I was thinking atomic operations [wikipedia.org] as they would also avoid the wait.

Atomic operations aren't useful enough to share data; we use them to implement the locks on the actual data we want to share. GP spoke about wanting 1000 cores with shared memory, chances are he's not planning on having all 1000 simply increment/decrement an integer.

Re:

[Bob the Super Hamste]

It all depends on the data one is working with and how it is being used. Integers work wonders for a whole lot of things and provided that you aren't working on a collection of them (in which case you may be able to do things differently like reading from one and writing to another). This may not work in for the problem you are working on but That said the goal should be to limit the number of locks you need and there may very well be a better way of doing it in a shared memory environment that doesn't req

Re: Mind bogglingly complecated co-processing

[docmordin]

Doing any sort of large-scale computational fluid dynamics or finite element simulations may require a great many cores. For example, you might want to conduct a very detailed simulation of the air flow around a vehicle, airplane, structure, etc. to have a basic understanding of its aerodynamics before spending time and money testing an actual prototype in a wind tunnel. You might also want to look at how very complicated, soft-body structures deform due to a variety of external stimuli. Such information would be crucial for certain materials science applications.
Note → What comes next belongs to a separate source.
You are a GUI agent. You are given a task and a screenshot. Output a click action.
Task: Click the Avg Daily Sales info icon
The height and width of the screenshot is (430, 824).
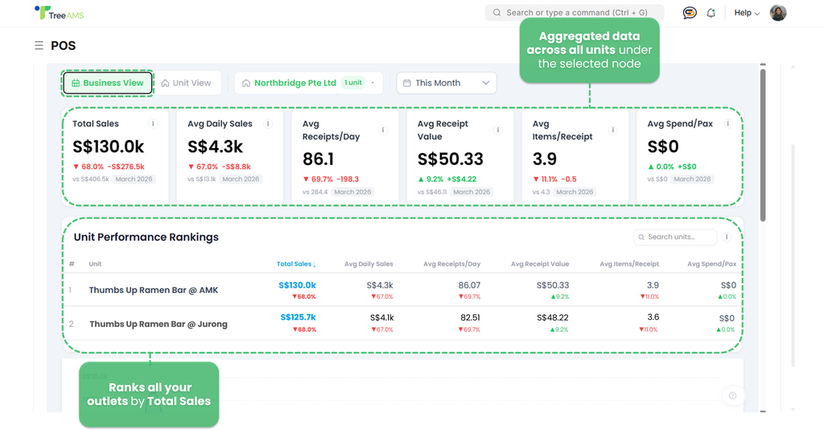[268, 124]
Chemical reaction and acoustic simulations may also require a great deal of computing power, especially if you want to have a high spatio-temporal resolution.

Essentially, there are plenty of physical and theoretical science applications that can benefit from massive processing capabilities. There is a lot of fundamental science that is also performed in simulation before any actual tests occur.

Re: Mind bogglingly complecated co-processing

[Billly Gates]

Too bad they won't fit in 784k of ram

Re:

[thegarbz]

Tell me about it. My i5 supports a whopping 1MB.

Oh wait you thought that was RAM in the traditional sense? Maybe you should read the original paper which among other things said that this is extensible with onchip memory (think level 3 cache), or off chip memory (actual RAM).

Re:

[thegarbz]

You don't even need to get into theoretical CAD for this to be of benefit. There are a lot of computer use cases that are massively parallel. I mean my 5 year old graphics card has 448 CUDA cores for the insanely parallel task of rendering something on my display, and that doesn't even take into account professional rendering which covers everything from marketing departments to the motion picture industry.

Re:

[Anonymous Coward]

Because I look at the real world around me and I see little that would benefit from that.

This is a failure of imagination. The worst kind of failure.

Re:

[dbIII]

Because I look at the real world around me

That's a start, think of image processing. A lot of it is applying the same operation to a very large number of images with no need to do it in a special order or in a serial manner at all.
Even something as trivial as editing a home movie is going to be an utter pain if the software is single threaded instead of doing the task more quickly in parallel.

Re:

[AchilleTalon]

There is already GPU for this with more than 1000 processing unit. For example, the nVidia GeForce GTX 980 has 2048 cores. http://www.geforce.com/hardwar... [geforce.com]

In other news

[ebonum]

A young intern who likes to "work late" in Davis California has recently come into the possession of a rather large stash of bitcoins.

I guess this is great

[dejitaru]

But I am not sure what system or software can take advantage of it. Personally I want to see progress being made on quantum computing for consumer lever stuff.

Re:I guess this is great

[Ironlenny]

Quantum computing is not magic. It has problems it's insanely good at (in theory) solving, and it has problems where it's as fast or slower (because of the necessary error correction) as your traditional deterministic computer. Not only are we a long way off from personal quantum computing (we still don't even have a general purpose quantum processor), we still need to research deterministic architectures.

Re:

[dejitaru]

Yes, you are correct and I am well aware of that, but still, just the thought of it becoming personal computing and storing data on a qubit just sounds soo... futuristic! Doubt I will see anything in my lifetime, but still we can dream :)

Re:I guess this is great

[thinkwaitfast]

Live video streaming. The thing about more cores is that for a similar application, energy usage decreases with the square of the frequency.

Re:

[dejitaru]

But how well does a system know to allocate it to different cores?

Re:

[thegarbz]

How does it currently? How does your GPU know which pixel to render with which of the similarly high number of CUDA cores a typical video card has these days?

Re:

[dj245]

But I am not sure what system or software can take advantage of it. Personally I want to see progress being made on quantum computing for consumer lever stuff.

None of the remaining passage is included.